Early on in the University of Hawaii’s now-27-year experience with local television broadcast of its sports events, a University of Utah official asked then-athletic director Stan Sheriff about its worth.
Sheriff withdrew a gold credit card from his pocket and tapped it confidently on the table.
"It (local TV) is golden for us," Sheriff said.
But as last year’s sharp decline in pay-per-view receipts suggest, no longer should UH take what has become one of its largest sources of nonticket revenue for granted. No more can it sit back and just wait for the checks to roll in without regard to the product it puts on the field and court.
Last year, for the first time in its eight-year experience with pay-per-view, revenues dropped by double figures. According to UH, unaudited revenues were approximately $3.4 million, down approximately 15 percent from 2008.
While UH’s share of the rights fees slid only 4 percent to $2.47 million due to a renegotiation of provisions of the contract that placed more of the up-front burden on its partner, Oceanic Time Warner Cable, the results were both significant and eye-opening.
Part of the dip is certainly attributable to the economy. But it is also a reflection of the struggles of its two biggest financial engines, football and men’s basketball, and fan’s perceptions of value.

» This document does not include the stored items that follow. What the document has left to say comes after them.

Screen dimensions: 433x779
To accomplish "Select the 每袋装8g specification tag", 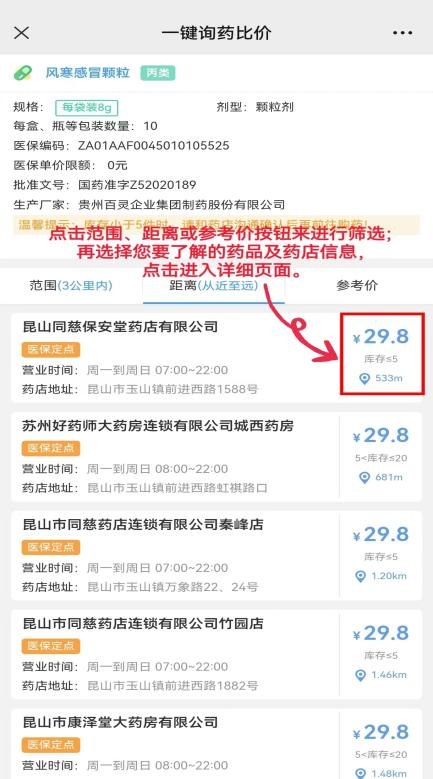I will pyautogui.click(x=87, y=107).
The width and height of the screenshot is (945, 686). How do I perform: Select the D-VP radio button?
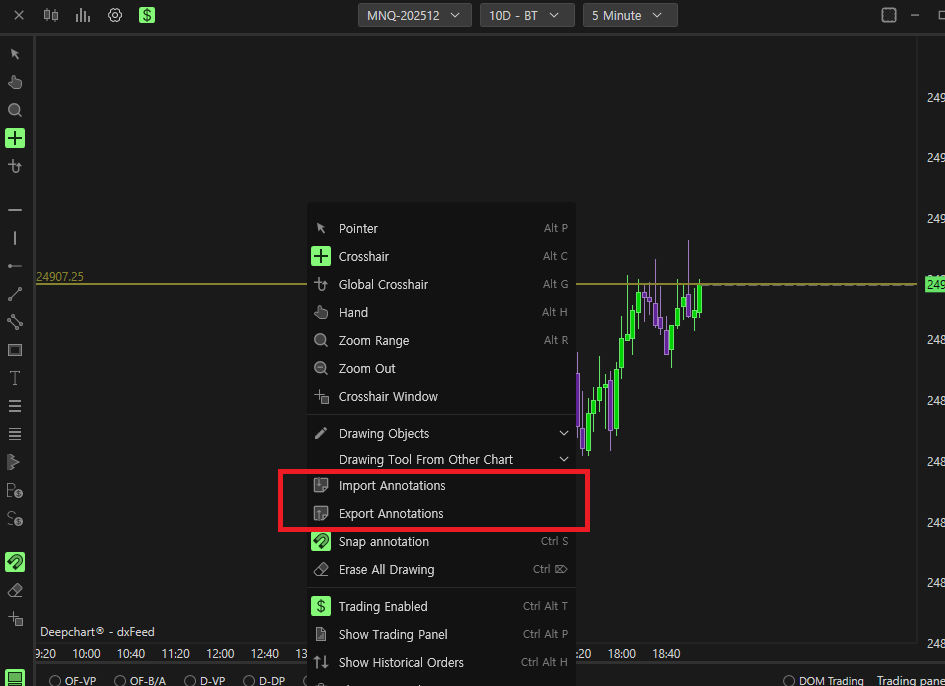click(190, 681)
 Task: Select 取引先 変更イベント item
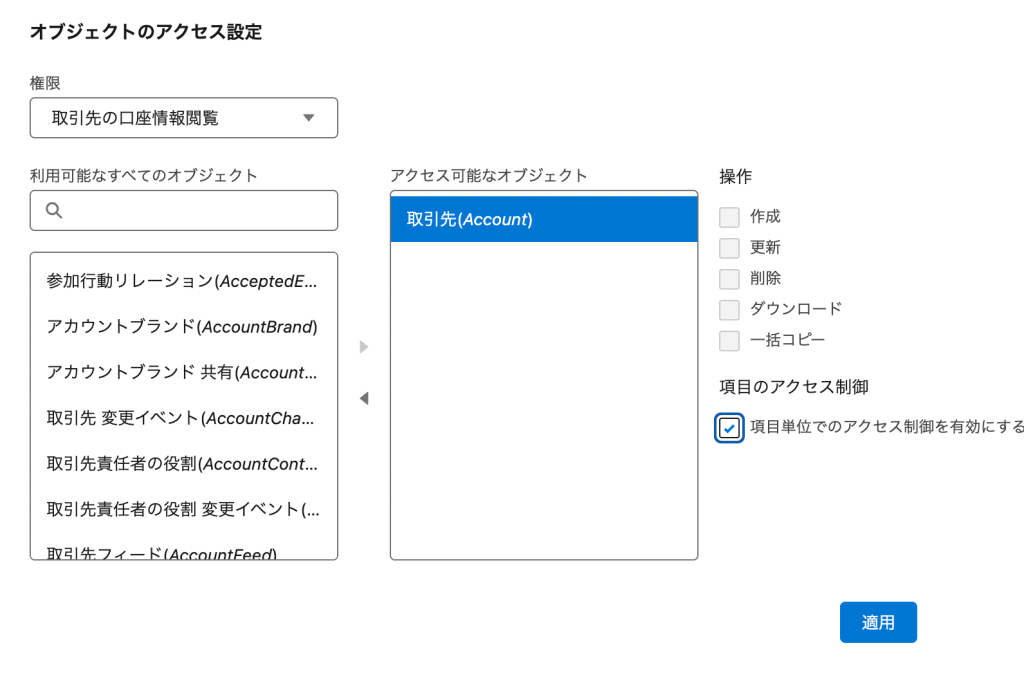click(x=184, y=418)
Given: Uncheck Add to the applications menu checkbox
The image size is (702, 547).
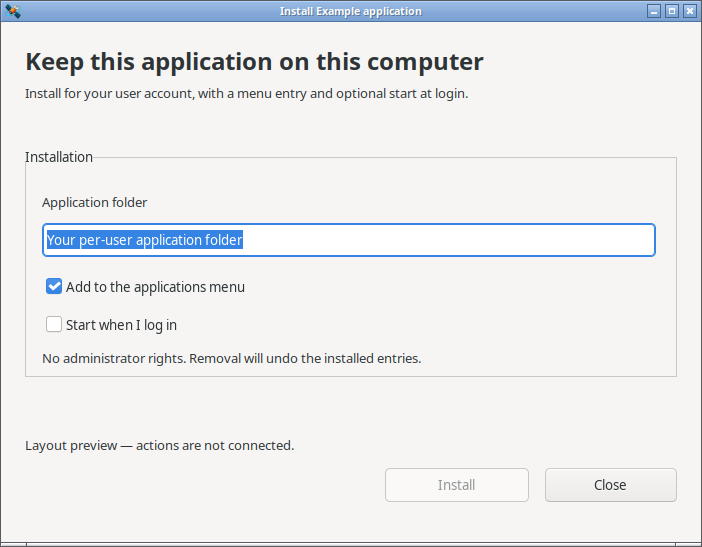Looking at the screenshot, I should [x=54, y=286].
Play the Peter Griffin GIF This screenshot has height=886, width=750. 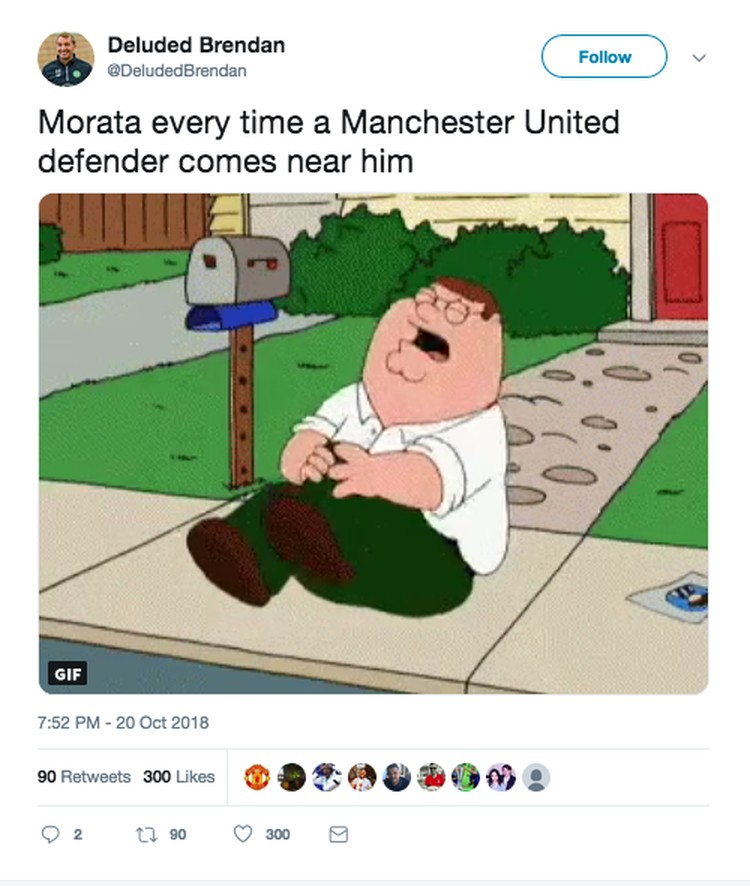coord(373,444)
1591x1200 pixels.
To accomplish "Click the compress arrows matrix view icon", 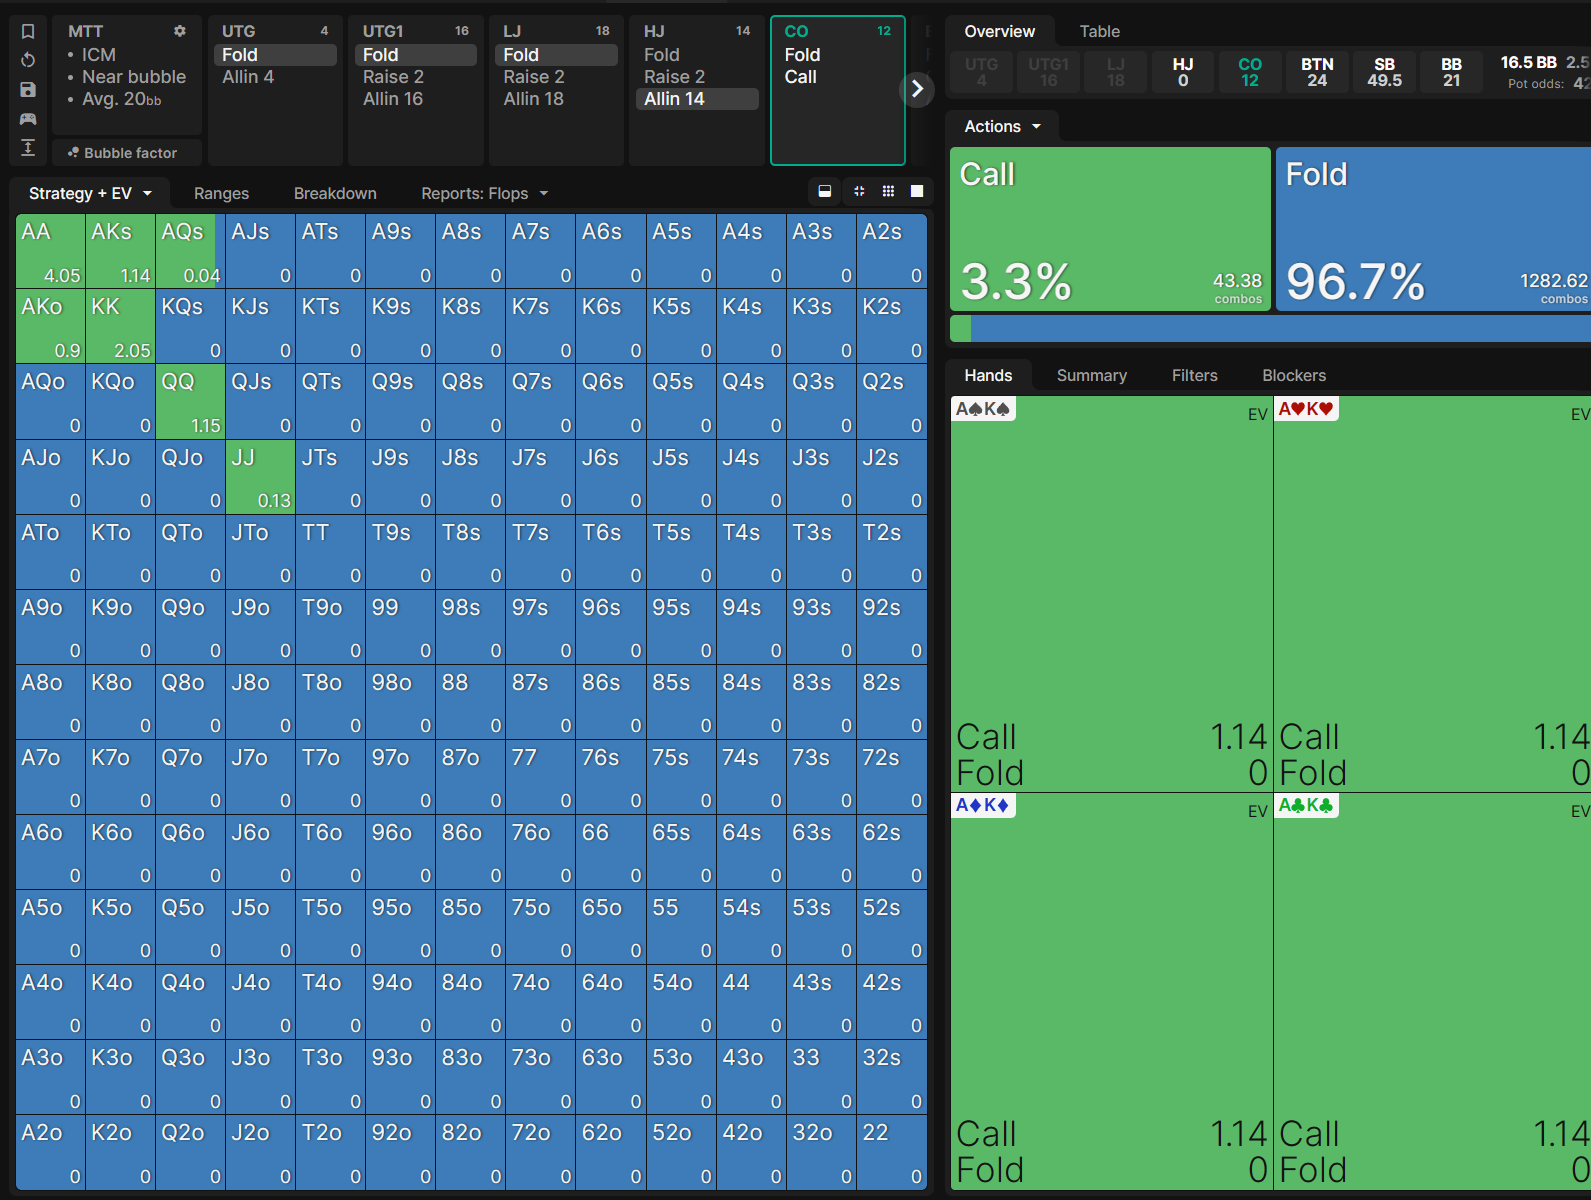I will click(859, 191).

Football went 6-7 and missed the postseason for the first time in four years. Rainbow Warrior basketball was 10-20, its third consecutive losing season. The two sports were responsible for the bulk of the pay-per-view offerings.

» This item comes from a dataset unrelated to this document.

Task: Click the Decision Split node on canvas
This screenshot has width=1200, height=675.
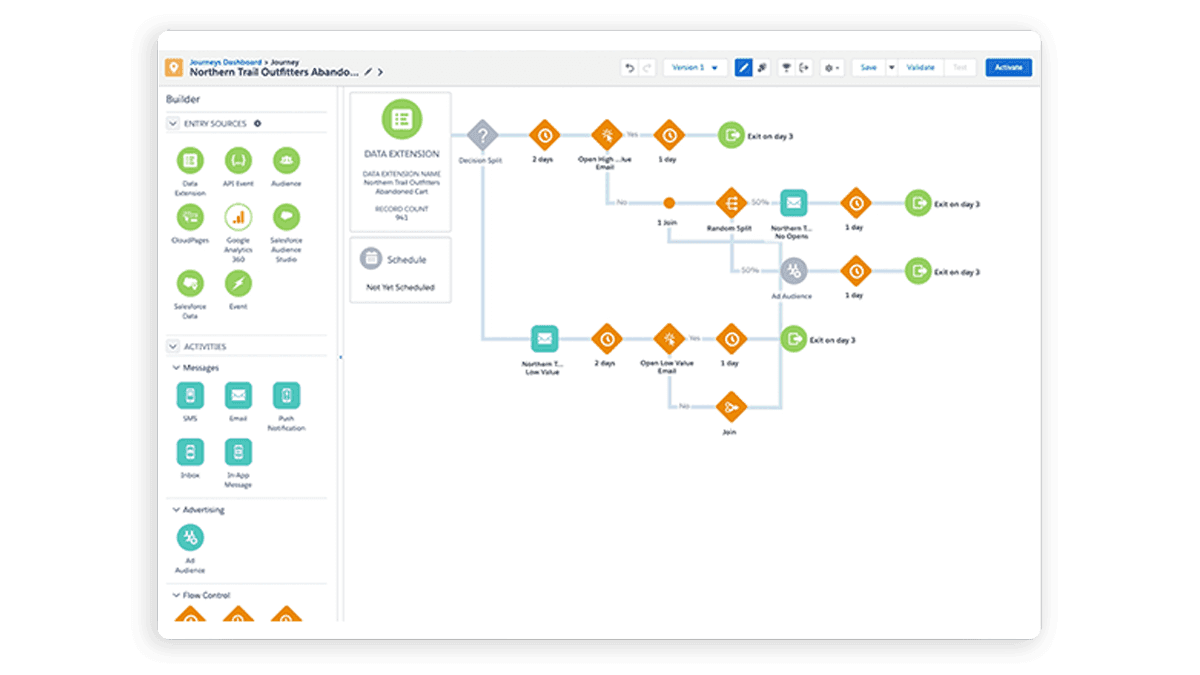Action: [x=482, y=135]

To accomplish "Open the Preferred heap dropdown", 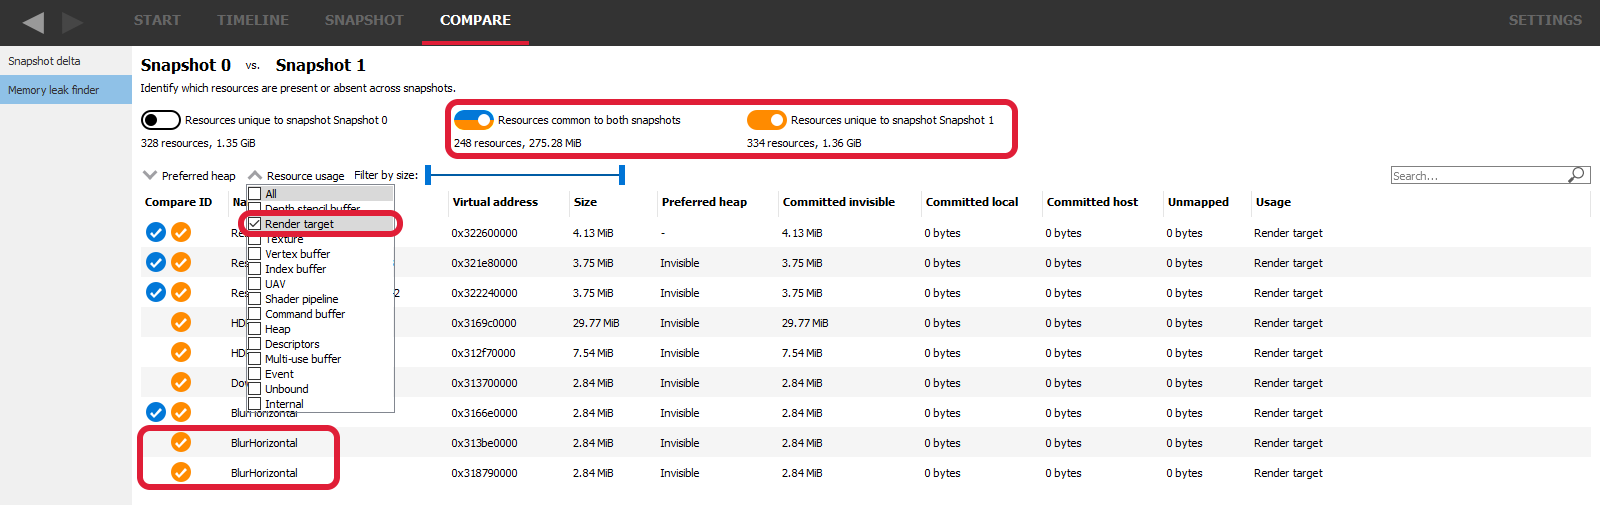I will [189, 176].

UH’s current contract with Oceanic is open to renegotiation if the school’s three-year rights fee total hasn’t hit at least a $7.5 million threshold by the end of this year. That shouldn’t be a problem but, then, few expected the depth of last year’s dip, either.
UH is counting upon a coaching change to bring renewed interest in its men’s basketball team and hoping that football, which was beset by injuries in 2009, can get off to a better start.
But the rights to what would be its most bankable home game, the Sept. 2 season opener with Southern California, belong to ESPN under the Western Athletic Conference contract.
When Sheriff and TV general manager Rick Blangiardi first drew up the beginnings of the local TV contract in 1984, the proceeds were considered icing on the financial cake for UH, which was averaging more than 40,000 per game at Aloha Stadium and drawing well at Blaisdell Center.
But these days, with a $27.6 million athletic department budget, TV revenues are an important component. To help break out of its cycle of $2 million-plus annual budget deficits — and every fiscal year but the 2007 Sugar Bowl season since 2002 has closed in the red — UH needs its revenues to rise, not go stagnant or retreat.
Beyond that, as Blangiardi and his successors have liked to say, the live free television of UH events equates to a 3-hour infomercial for its teams. When they play well — recall the Rainbow Wahine softball team this year or the baseball team in its midseason run — they bring fans out to the ballparks and arena. But when they don’t, as men’s basketball underscored, they turn fans off.
Then, there is the issue of who UH plays. Witness individual pay-per-view sales of just 396 for the football game with Central Arkansas last season.
With the departure of Boise State from the WAC and UH’s schedule after 2010, the need for quality opposition and performance grows.
For more than a quarter-century local TV has given UH something of golden goose unique in the WAC if not much of college athletics; one the school can’t afford to see tarnished.